# [TEXT EXCERPT]
Keep in mind that beer software is set for 75% effeciency. If you are only hitting 65% you need to buy more grain. We like to aim for 70% which is more reasonable.

Forrest

Hey, that's still better than the John Palmer's stupid slide rule, which assumes you're getting 80% mash efficiency. (Not that John Palmer's stupid, I quite like How To Brew. It was me who was stupid for buying the sliderule before knowing fully what mash efficiency even was. :drunk:)

Well, looks like my mind is pretty much made up on this. Thanks for all the advice and justification. Monster Mill, here I come! :mug:
 
Keep in mind that beer software is set for 75% effeciency. If you are only hitting 65% you need to buy more grain. We like to aim for 70% which is more reasonable.

Forrest

dunno about beersmith (and I can't imagine it's different in this respect) but promash & beertools allow you to specify your effic %.
 
I love my LHBS, but I was getting a lousy crush from them. I asked them if it would be possible to adjust when I milled and they were glad to oblidge. I still got me a mill though :) and raised my eff 8 pts. Like I said, I do love my LHBS, but I also love the feeling of hauling a 50 lb sack of malt and milling my own grain (ah! that smell!!). You'll also save gas by not driving to your HBS every brew weekend. Buy a mill. You won't regret it.
 
I've declared Austin Home brew as my "Official" LHBS, and we've discussed that one. The Brew Hut in Denver is my #2, and they seem to have a great crush. I've gotten 66% on my AHS Grains, but A whopping 70 and 73 % out of the Brew Hut Crush. They look the same, but hell....my guess is as good as any.

# [INFORMATION PROVIDED]
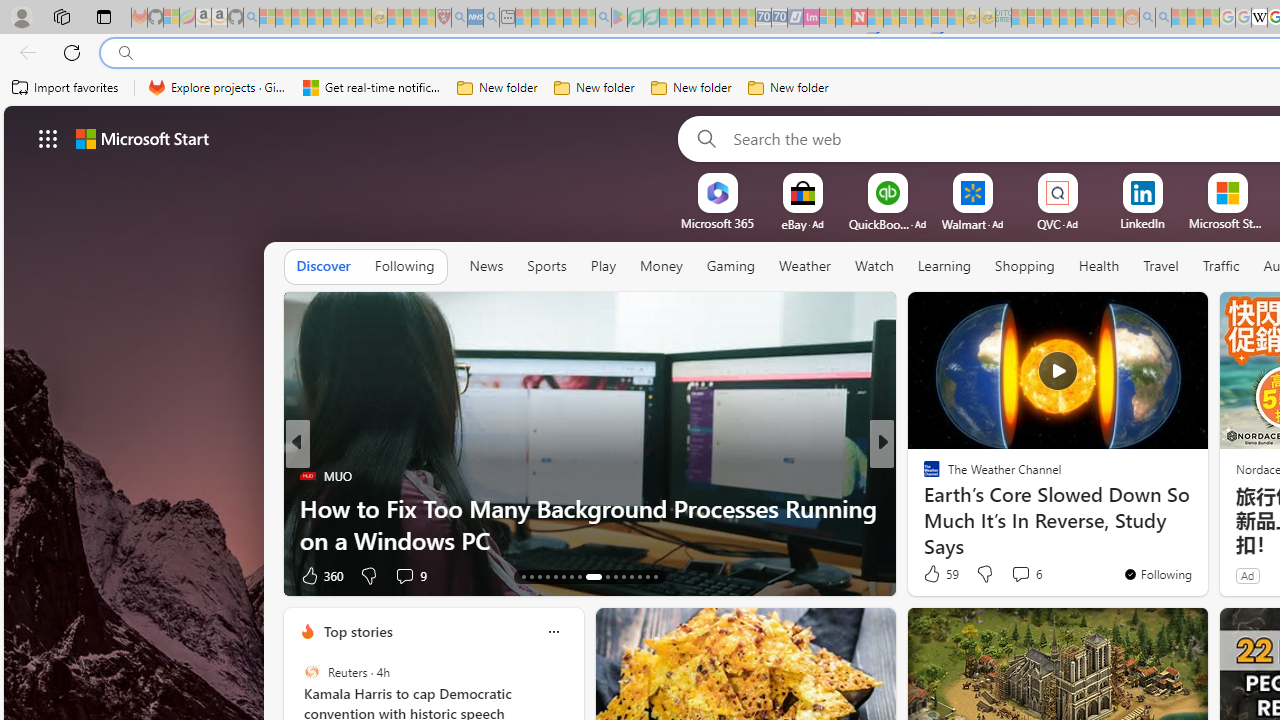
View comments 2 Comment (1019, 575)
View comments 5 Comment (1019, 574)
Expert Portfolios - Sleeping (1067, 17)
AutomationID: tab-18 (563, 576)
Bluey: Let's Play! - Apps on Google Play - Sleeping (619, 17)
Import favorites (65, 88)
Traffic (1220, 267)
AutomationID: tab-23 (614, 576)
MUO (307, 475)
Jobs - lastminute.com Investor Portal - Sleeping (811, 17)
AutomationID: tab-24 (623, 576)
Giant Freakin Robot (923, 507)
Given the description of an element on the screen output the (x, y) to click on. 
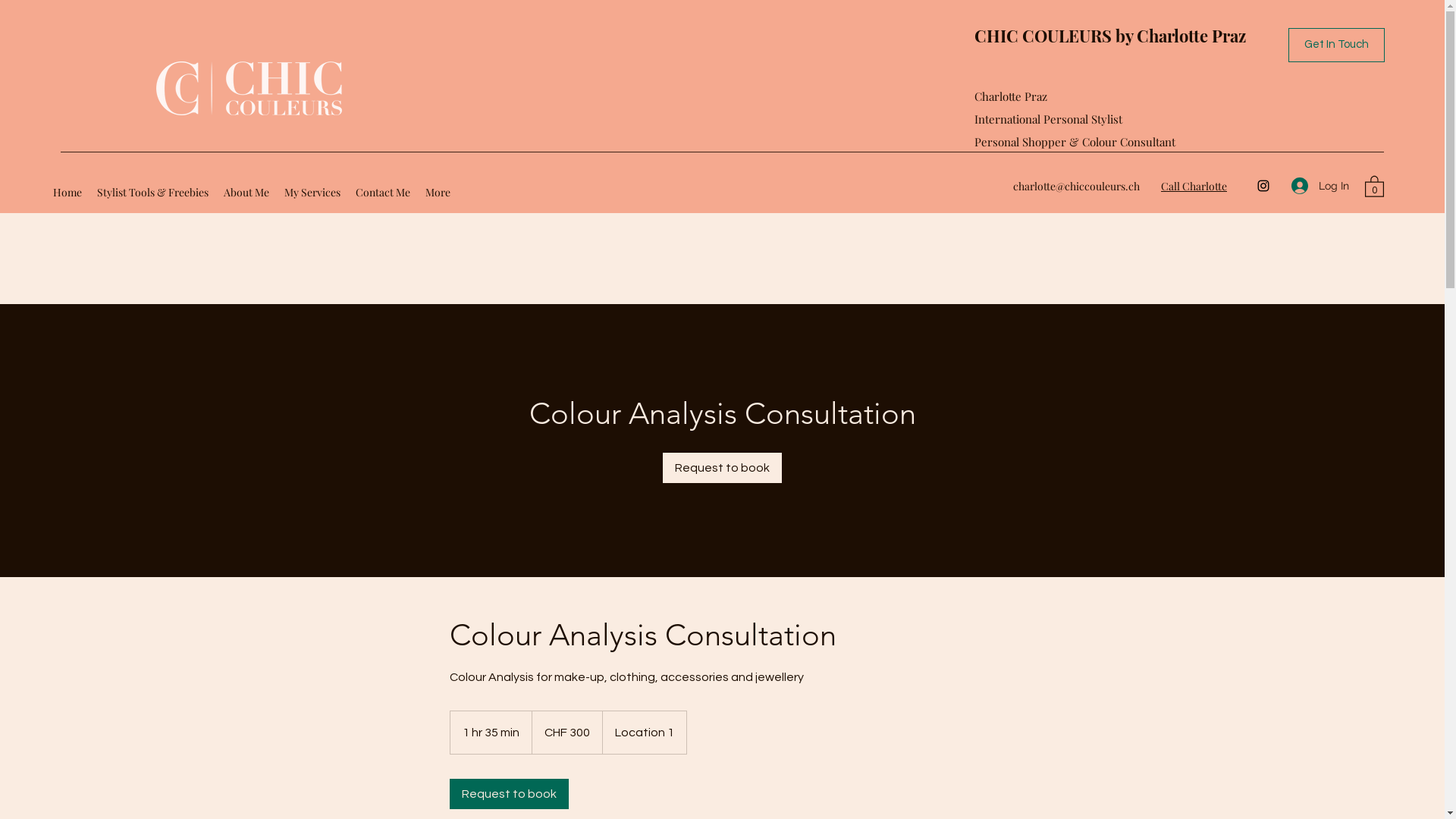
Request to book Element type: text (507, 793)
My Services Element type: text (312, 192)
Home Element type: text (67, 192)
Log In Element type: text (1319, 186)
Get In Touch Element type: text (1336, 45)
About Me Element type: text (246, 192)
Stylist Tools & Freebies Element type: text (152, 192)
Request to book Element type: text (721, 467)
charlotte@chiccouleurs.ch Element type: text (1076, 185)
Contact Me Element type: text (382, 192)
0 Element type: text (1374, 185)
Given the description of an element on the screen output the (x, y) to click on. 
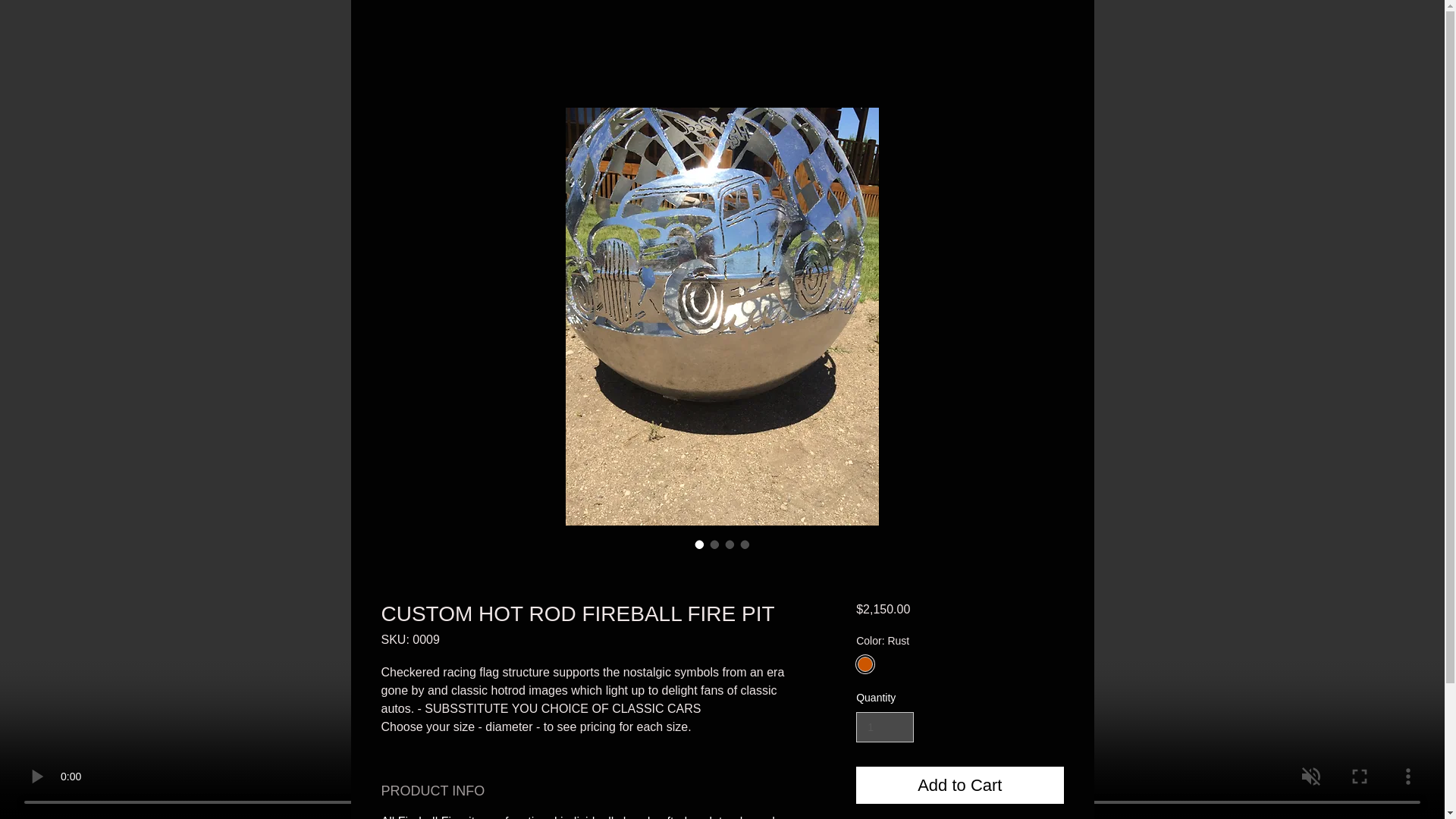
Add to Cart (959, 784)
1 (885, 726)
Given the description of an element on the screen output the (x, y) to click on. 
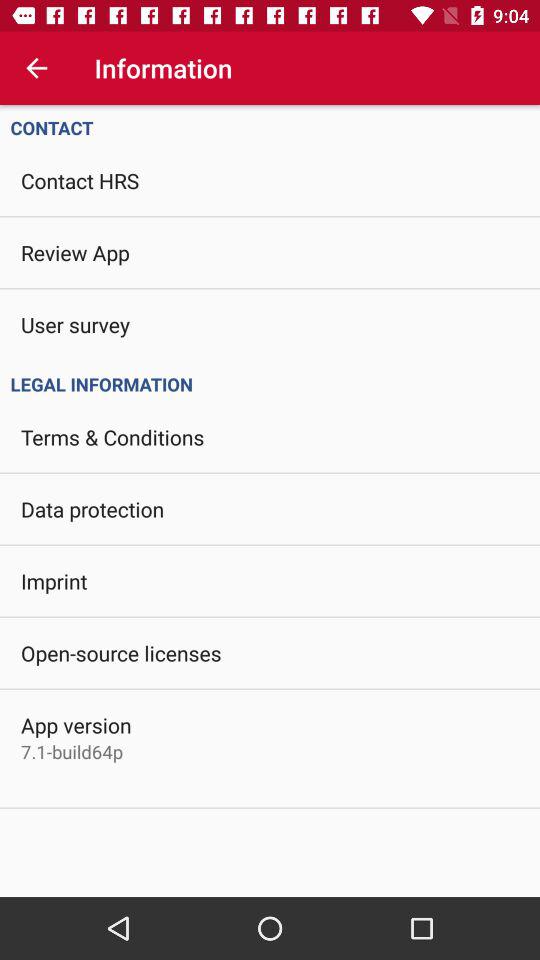
launch item next to information app (36, 68)
Given the description of an element on the screen output the (x, y) to click on. 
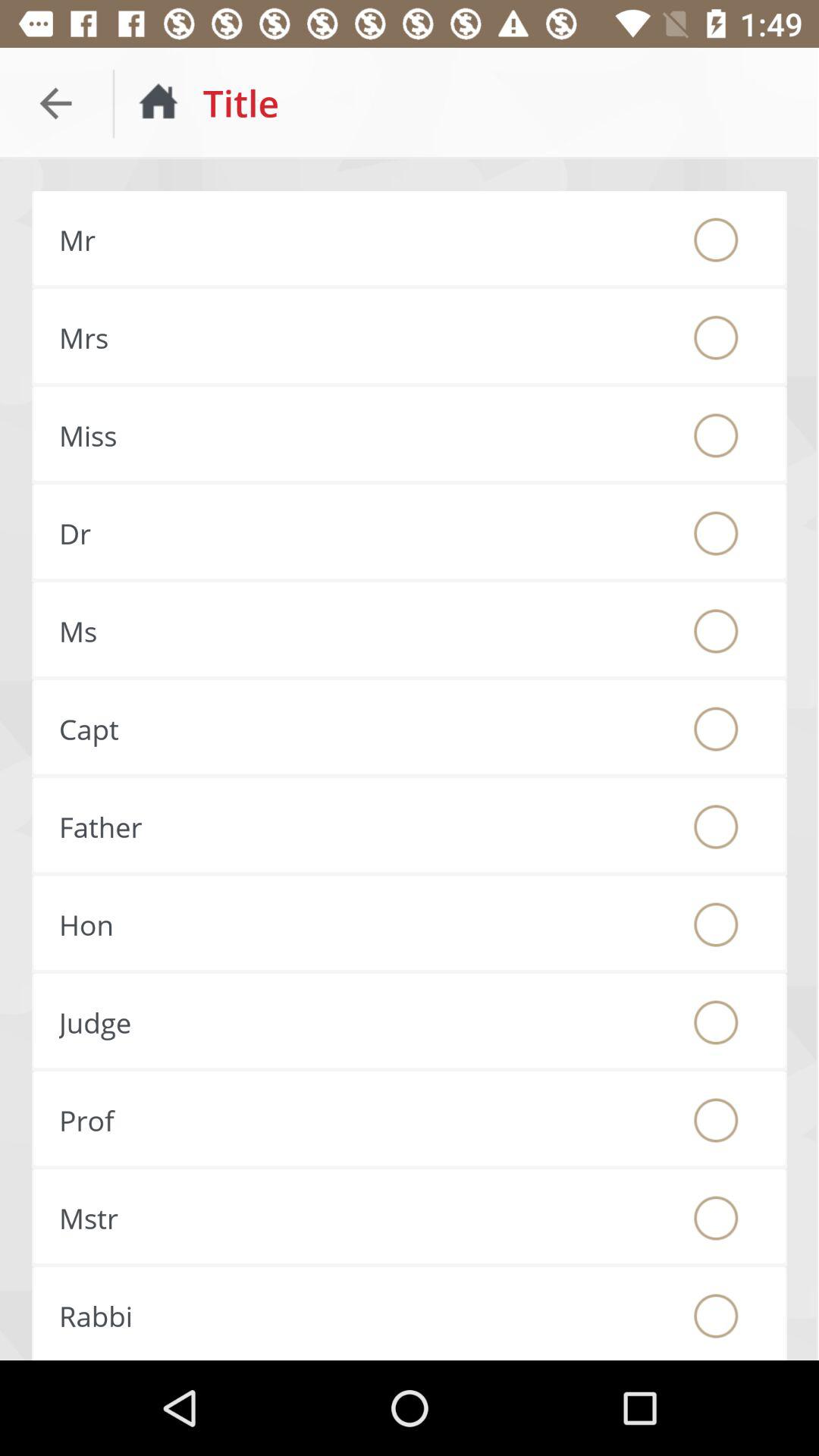
choose mrs. title (715, 337)
Given the description of an element on the screen output the (x, y) to click on. 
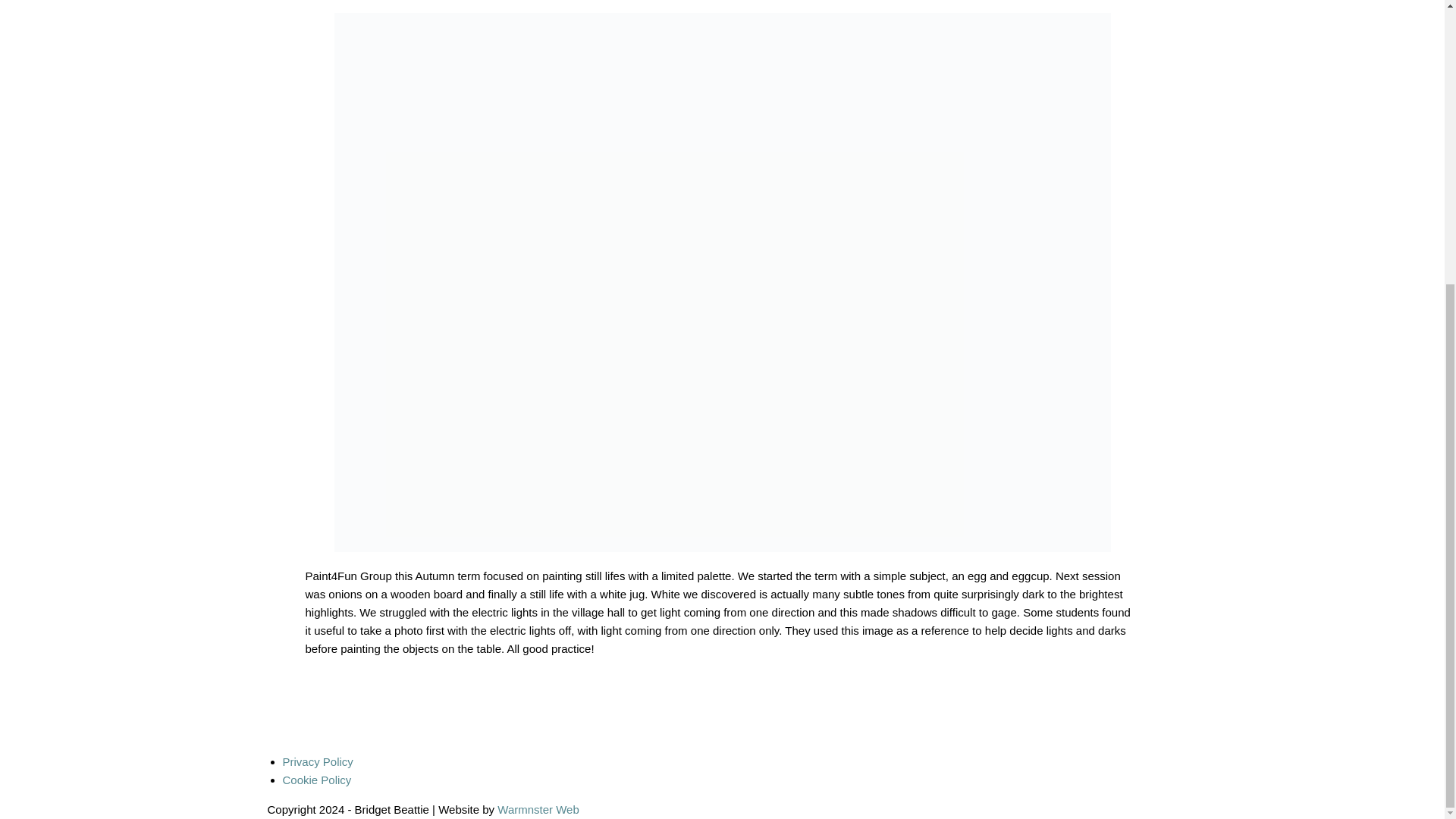
Warmnster Web (538, 809)
Cookie Policy (316, 779)
Privacy Policy (317, 761)
Given the description of an element on the screen output the (x, y) to click on. 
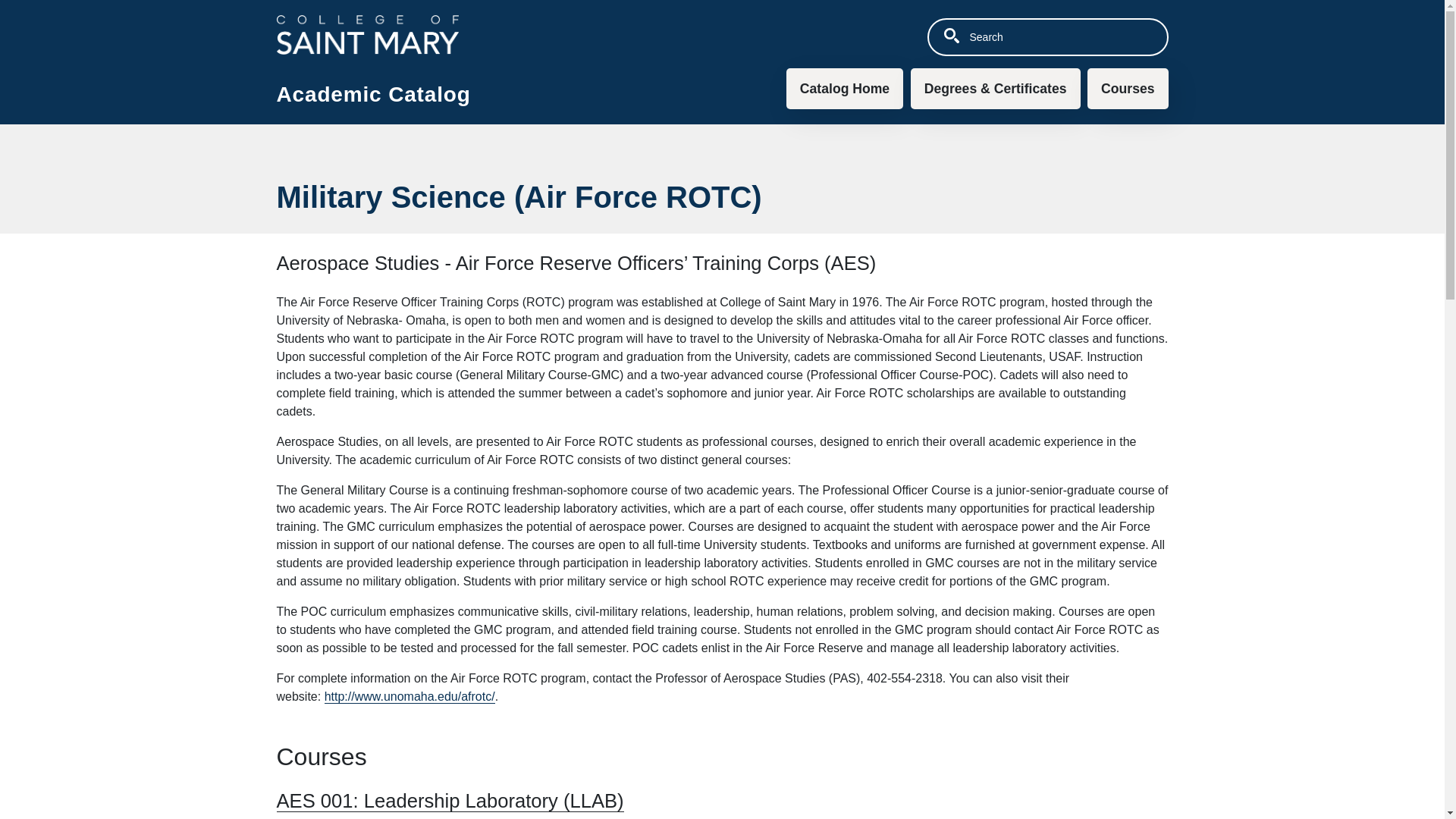
Search (950, 35)
Catalog Home (844, 87)
Courses (1127, 87)
Search (950, 35)
Given the description of an element on the screen output the (x, y) to click on. 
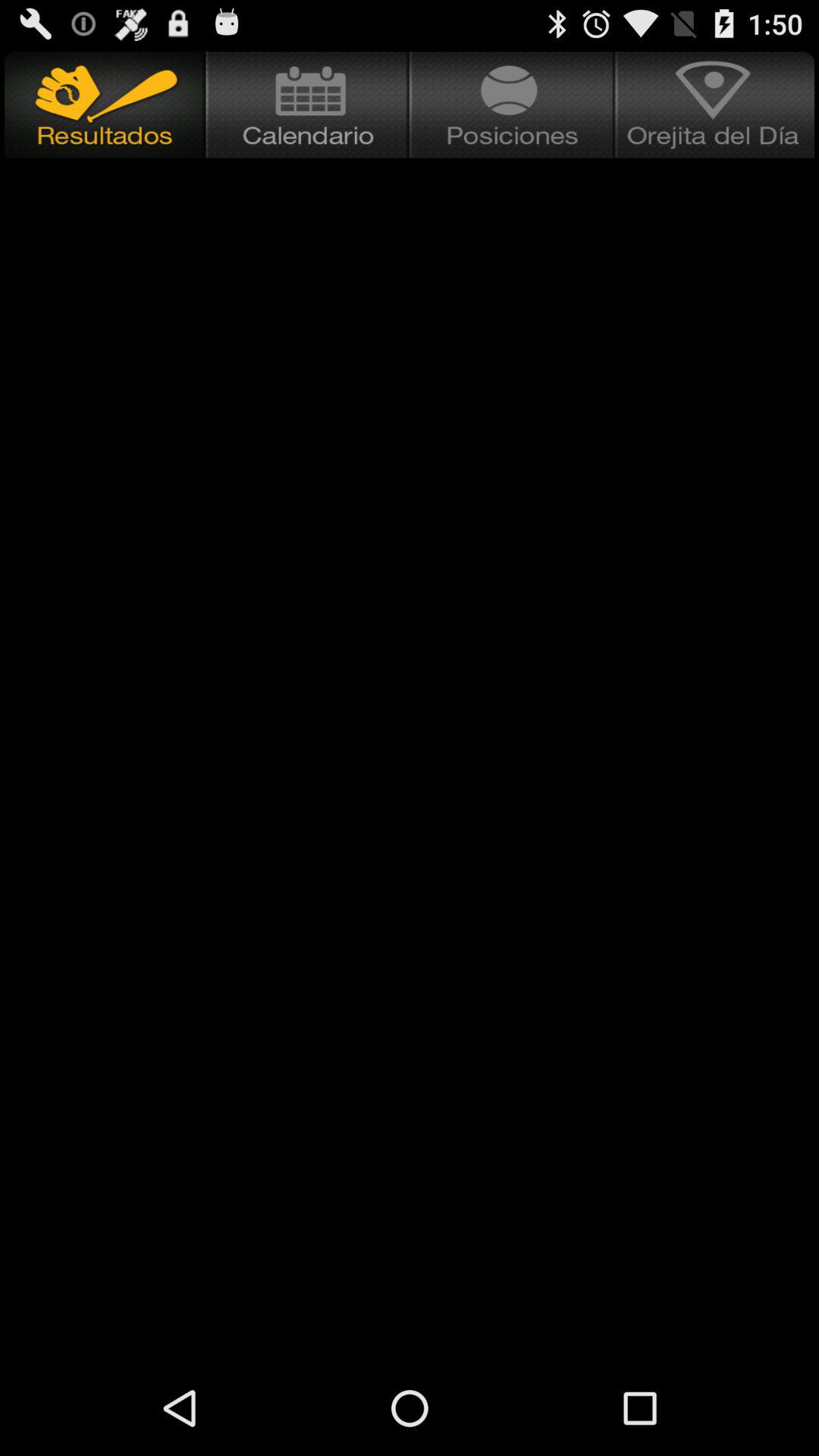
toggle posiciones (512, 104)
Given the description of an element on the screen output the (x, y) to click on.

# [WHAT TO DO]
[a] In the brewing forum thread on mash efficiency, what mash efficiency does John Palmer's slide rule assume?
[b] Could you write what comes next in the brewing forum thread on mash efficiency, picking up after its final post?

# [ANSWERS TO THE EXERCISE]
[a] 80%

[b]
+123. I've hit as high as 78% with grains crushed by The Brew Hut, with a double batch sparge. Beer and Wine at Home in Denver has a pretty good pair of mills too. I get similar efficiency numbers. Both TBH and B&WaH let you drive the mill yourself, which my six-year-old daughter thinks is pretty cool. She likes to help measure and crush grain.

Both LHBS' are on a par with the crush and efficiency I've had from Austin Homebrew as well.
 
What grains require a wider crush than ol' 2-row? Wheat, i've read, requires a finer crush, but I have no idea about the roasted barley and such.

I can afford the mill, but just looking for as much justification as possible before I drop coin on one. You guys are really helping, thanks!:mug:

If you are getting a good crush on two row then there isn;t anything I can think of that needs a wider setting. But when you throw wheat, rye, millet, or sorghum into the grist then you need a tighter gap.

My mill is a fixed gap mill but my LHBS is happy to let you crush your own. So, when using the more obscure (not really) grains then I crush those at the LHBS.
 
Woohoo! Just placed my order for a Monster Mill MM-2 ($119 shipped)! Now MrFebtober will call the shots when it comes to crush!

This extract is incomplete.